- Cash flow from operations improves $73 million year-over-year
- European segment EBIT up 45%
- North American aftermarket improves; revenue up 8%
- Debt net of cash down $52 million year-over-year
LAKE FOREST, ILLINOIS, APRIL 27, 2006 - Tenneco Inc. (NYSE: TEN) reported first quarter 2006 net income of $7 million, or 14-cents per diluted share, versus $7 million, or 16-cents per diluted share in first quarter 2005. Adjusted for the items below, net income was $9 million, or 20-cents per diluted share, even with a year ago (see the tables attached to the press release, which reconcile GAAP results to non-GAAP results). This quarter's net income includes an expense of $1 million for adopting the new accounting standard for expensing stock-based compensation.
EBIT (earnings before interest, taxes and minority interest) was $42 million compared with $44 million in first quarter 2005. On an adjusted basis, EBIT was $49 million, up from $47 million a year ago. Currency had a $2 million negative impact on EBIT in the quarter, versus first quarter 2005. EBITDA (EBIT before depreciation and amortization) was $86 million, compared with $90 million the previous year. Adjusted EBITDA was $93 million, even with first quarter 2005. Currency had a $3 million negative impact on EBITDA in the quarter, versus first quarter 2005.
Cash used by operations in the quarter was an outflow of $23 million, reflecting the seasonality of the business, compared with an outflow of $96 million for the same period one year ago.

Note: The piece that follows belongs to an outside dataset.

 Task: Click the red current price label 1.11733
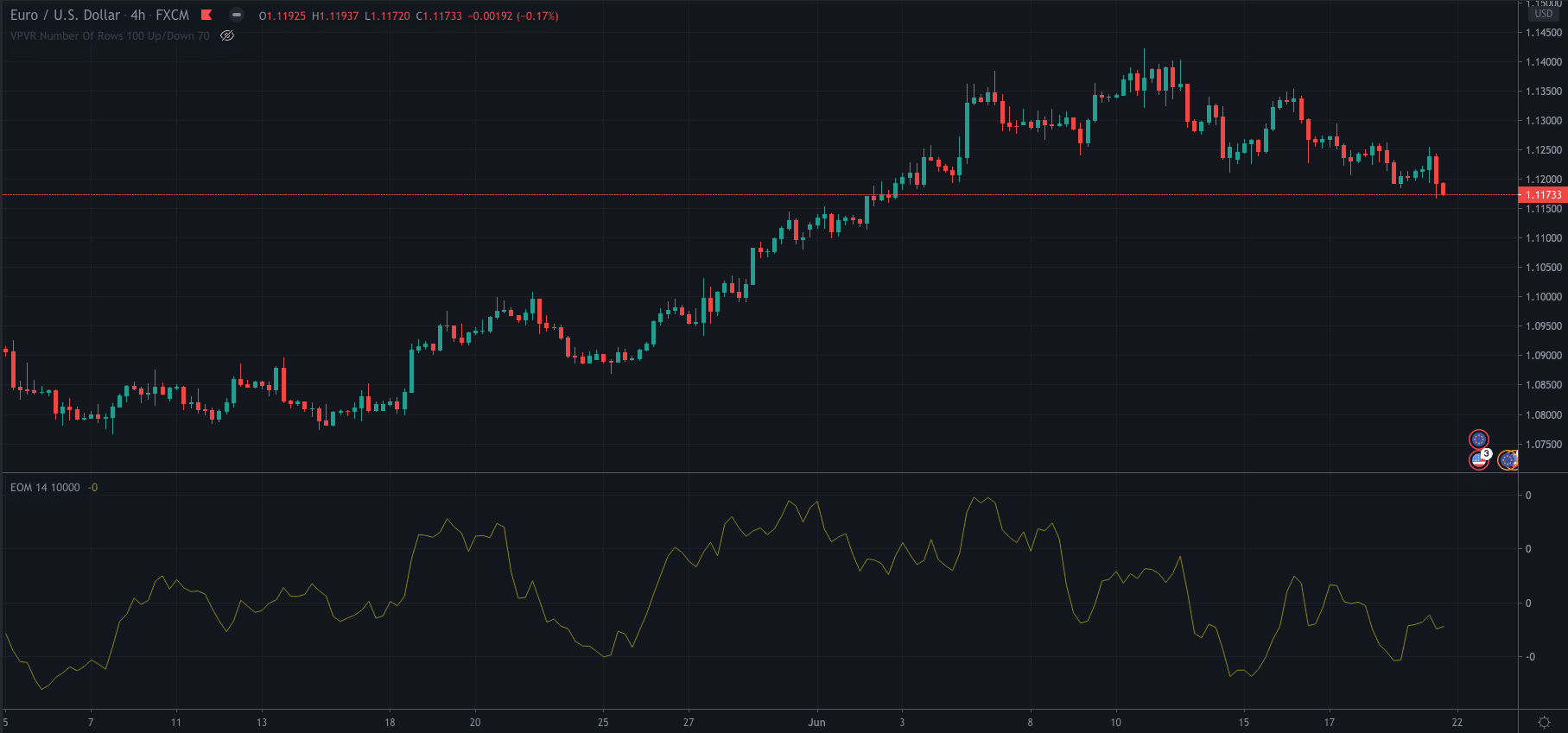click(x=1543, y=195)
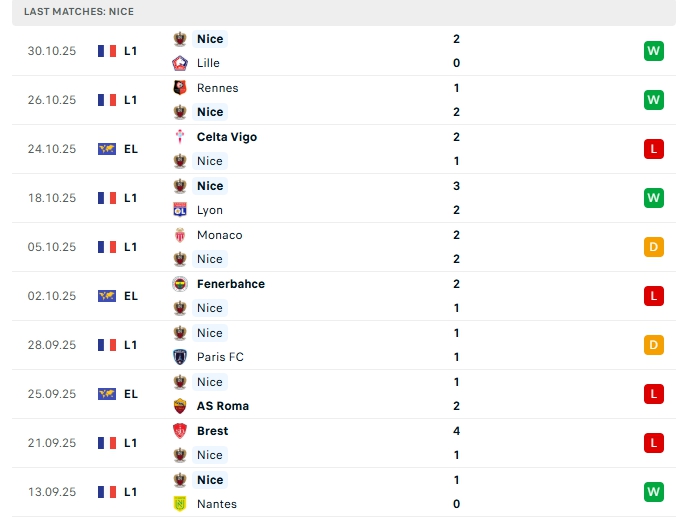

The $73 million improvement was driven by working capital improvements and reflects year-over-year improvement of $19 million in inventory and $46 million in cash from accounts payable.
The strong cash performance resulted in debt net of cash of $1.288 billion, an improvement versus $1.340 billion a year ago. The ratio of debt net of cash balances to adjusted LTM (Last Twelve Months) EBITDA was 3.1, down from 3.3 for the same period last year. Total debt was $1.384 billion, down from $1.408 billion a year ago.
Adjusted first quarter 2006 and 2005 results:
|Q1 2006||Q1 2005|
|EBITDA||EBIT||Net Income||Per Share||EBITDA||EBIT||Net Income||Per Share|
(reflects non-GAAP measures):
|Restructuring/restructuring related expenses||6||6||4||0.09||3||3||2||0.04|
|Stock based compensation accounting change||1||1||1||0.03||-||-||-||-|
|Non-GAAP earnings measures||$||93||$||49||$||9||$||0.20||$||93||$||47||$||9||$||0.20|
Download and print this summary table (PDF): Adjusted first quarter 2006 and 2005 results
First quarter 2006 adjustments:
- Restructuring related expenses of $6 million pre-tax, or 9-cents per diluted share;
- Expense of $1 million, or 3-cents per diluted share, to adjust for new stock-based compensation accounting standard and the impact of a higher number of diluted shares outstanding due to the new accounting standard.
- ax benefit of $3 million, or 6-cents per diluted share, primarily related to resolution of tax issues with former affiliates.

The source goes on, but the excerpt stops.